---------- SOURCE EXTRACT

Saturday, March 29

What Does Humanity Have In Common?



Here's a review about the book I'm currently reading:
From Publishers Weekly--For years the doctrine of neuroscientists has been that the brain is a machine: break a part and you lose that function permanently. But more and more evidence is turning up to show that the brain can rewire itself, even in the face of catastrophic trauma: essentially, the functions of the brain can be strengthened just like a weak muscle. Scientists have taught a woman with damaged inner ears, who for five years had had "a sense of perpetual falling," to regain her sense of balance with a sensor on her tongue, and a stroke victim to recover the ability to walk although 97% of the nerves from the cerebral cortex to the spine were destroyed. With detailed case studies reminiscent of Oliver Sachs, combined with extensive interviews with lead researchers, Doidge, a research psychiatrist and psychoanalyst at Columbia and the University of Toronto, slowly turns everything we thought we knew about the brain upside down. He is, perhaps, overenthusiastic about the possibilities, believing that this new science can fix every neurological problem, from learning disabilities to blindness. But Doidge writes interestingly and engagingly about some of the least understood marvels of the brain. (Mar. 19) Copyright © Reed Business Information, a division of Reed Elsevier Inc. All rights reserved.

--------------------
---------- DATA EXTRACTS

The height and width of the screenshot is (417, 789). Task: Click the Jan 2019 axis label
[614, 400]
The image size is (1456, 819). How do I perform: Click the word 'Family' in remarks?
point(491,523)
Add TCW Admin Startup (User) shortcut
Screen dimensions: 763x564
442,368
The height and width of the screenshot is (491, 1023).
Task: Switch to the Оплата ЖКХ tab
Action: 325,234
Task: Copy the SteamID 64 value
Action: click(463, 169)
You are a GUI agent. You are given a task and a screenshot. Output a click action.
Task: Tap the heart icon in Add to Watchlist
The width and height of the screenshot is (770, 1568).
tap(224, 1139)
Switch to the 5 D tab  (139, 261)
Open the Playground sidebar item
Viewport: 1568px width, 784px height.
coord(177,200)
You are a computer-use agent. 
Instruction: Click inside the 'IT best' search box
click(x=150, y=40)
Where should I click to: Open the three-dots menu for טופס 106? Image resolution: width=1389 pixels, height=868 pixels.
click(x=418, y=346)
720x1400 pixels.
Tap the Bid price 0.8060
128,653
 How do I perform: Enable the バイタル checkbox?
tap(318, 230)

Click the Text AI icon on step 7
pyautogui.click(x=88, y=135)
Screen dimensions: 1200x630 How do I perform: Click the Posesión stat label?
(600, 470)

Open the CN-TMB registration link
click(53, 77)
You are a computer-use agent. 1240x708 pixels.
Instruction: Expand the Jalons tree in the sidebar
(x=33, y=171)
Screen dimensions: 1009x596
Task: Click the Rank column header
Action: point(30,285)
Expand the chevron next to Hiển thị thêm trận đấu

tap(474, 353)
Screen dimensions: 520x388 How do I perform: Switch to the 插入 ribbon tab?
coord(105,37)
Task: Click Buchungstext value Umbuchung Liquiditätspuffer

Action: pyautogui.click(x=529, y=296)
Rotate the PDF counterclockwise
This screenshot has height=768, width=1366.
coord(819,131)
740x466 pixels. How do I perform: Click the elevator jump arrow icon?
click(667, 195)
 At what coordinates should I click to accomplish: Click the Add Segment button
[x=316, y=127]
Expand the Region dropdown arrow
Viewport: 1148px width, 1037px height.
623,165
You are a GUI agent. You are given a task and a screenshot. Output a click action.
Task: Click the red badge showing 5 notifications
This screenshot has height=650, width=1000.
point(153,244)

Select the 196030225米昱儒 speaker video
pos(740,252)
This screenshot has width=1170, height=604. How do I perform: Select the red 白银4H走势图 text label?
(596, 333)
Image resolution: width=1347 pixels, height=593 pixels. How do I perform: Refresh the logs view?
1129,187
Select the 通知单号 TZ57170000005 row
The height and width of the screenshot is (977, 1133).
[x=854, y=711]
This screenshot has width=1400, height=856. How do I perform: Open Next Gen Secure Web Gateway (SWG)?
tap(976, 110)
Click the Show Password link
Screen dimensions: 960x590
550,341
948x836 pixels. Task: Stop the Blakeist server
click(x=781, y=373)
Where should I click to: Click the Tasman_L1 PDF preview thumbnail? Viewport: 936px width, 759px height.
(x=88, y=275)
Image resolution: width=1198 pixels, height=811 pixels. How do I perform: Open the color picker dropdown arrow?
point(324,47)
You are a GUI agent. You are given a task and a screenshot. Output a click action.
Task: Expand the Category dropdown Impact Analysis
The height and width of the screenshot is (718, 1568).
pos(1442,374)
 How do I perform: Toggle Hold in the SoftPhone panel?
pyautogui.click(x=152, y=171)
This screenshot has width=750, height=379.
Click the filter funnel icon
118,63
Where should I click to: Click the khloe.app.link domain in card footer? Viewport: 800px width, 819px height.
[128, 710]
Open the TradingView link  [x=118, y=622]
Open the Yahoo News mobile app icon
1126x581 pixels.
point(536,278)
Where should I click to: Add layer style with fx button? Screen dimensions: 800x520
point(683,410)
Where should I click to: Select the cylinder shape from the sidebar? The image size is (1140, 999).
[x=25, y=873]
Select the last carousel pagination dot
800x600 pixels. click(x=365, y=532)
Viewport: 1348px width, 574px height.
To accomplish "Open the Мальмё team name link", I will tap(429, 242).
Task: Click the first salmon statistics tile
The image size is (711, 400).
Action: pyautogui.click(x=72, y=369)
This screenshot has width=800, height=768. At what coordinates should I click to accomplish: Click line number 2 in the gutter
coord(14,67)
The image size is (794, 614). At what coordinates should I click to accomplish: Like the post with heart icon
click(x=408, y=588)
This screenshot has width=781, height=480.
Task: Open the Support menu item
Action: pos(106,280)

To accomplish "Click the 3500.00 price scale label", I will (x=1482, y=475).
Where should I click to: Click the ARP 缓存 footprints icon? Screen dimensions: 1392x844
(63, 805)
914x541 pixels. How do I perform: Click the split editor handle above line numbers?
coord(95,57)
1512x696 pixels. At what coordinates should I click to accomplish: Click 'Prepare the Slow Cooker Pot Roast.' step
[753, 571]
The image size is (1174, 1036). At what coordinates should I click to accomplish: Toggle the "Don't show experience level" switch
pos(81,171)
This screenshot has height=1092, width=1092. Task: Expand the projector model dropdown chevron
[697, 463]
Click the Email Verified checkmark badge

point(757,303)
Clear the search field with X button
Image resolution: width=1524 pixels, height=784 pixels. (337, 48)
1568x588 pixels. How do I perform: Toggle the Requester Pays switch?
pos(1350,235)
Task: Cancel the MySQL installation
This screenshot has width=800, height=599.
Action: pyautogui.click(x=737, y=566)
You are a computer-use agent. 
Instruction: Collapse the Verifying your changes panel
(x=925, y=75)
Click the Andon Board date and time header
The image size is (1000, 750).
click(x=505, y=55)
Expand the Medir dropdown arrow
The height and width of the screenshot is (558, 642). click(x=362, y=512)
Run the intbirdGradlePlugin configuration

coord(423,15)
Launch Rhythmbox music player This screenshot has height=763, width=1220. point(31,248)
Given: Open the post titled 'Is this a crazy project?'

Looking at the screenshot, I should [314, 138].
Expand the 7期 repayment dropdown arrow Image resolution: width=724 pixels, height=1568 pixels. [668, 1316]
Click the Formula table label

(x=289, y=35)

--------------------

- _ASSIGNMENT 1_:
According to the book review on brain rewiring, what percentage of the nerves from the cerebral cortex to the spine had been destroyed in the stroke victim who regained the ability to walk?
- _ASSIGNMENT 2_:
Continue the blog post about the brain-rewiring book from where it stops.

- _RESULT 1_:
97%

- _RESULT 2_:
And another one:
Oliver Sacks--Only a few decades ago, scientists considered the brain to be fixed or "hardwired," and considered most forms of brain damage, therefore, to be incurable. Dr. Doidge, an eminent psychiatrist and researcher, was struck by how his patients' own transformations belied this, and set out to explore the new science of neuroplasticity by interviewing both scientific pioneers in neuroscience, and patients who have benefited from neuro-rehabilitation. Here he describes in fascinating personal narratives how the brain, far from being fixed, has remarkable powers of changing its own structure and compensating for even the most challenging neurological conditions. Doidge's book is a remarkable and hopeful portrait of the endless adaptability of the human brain.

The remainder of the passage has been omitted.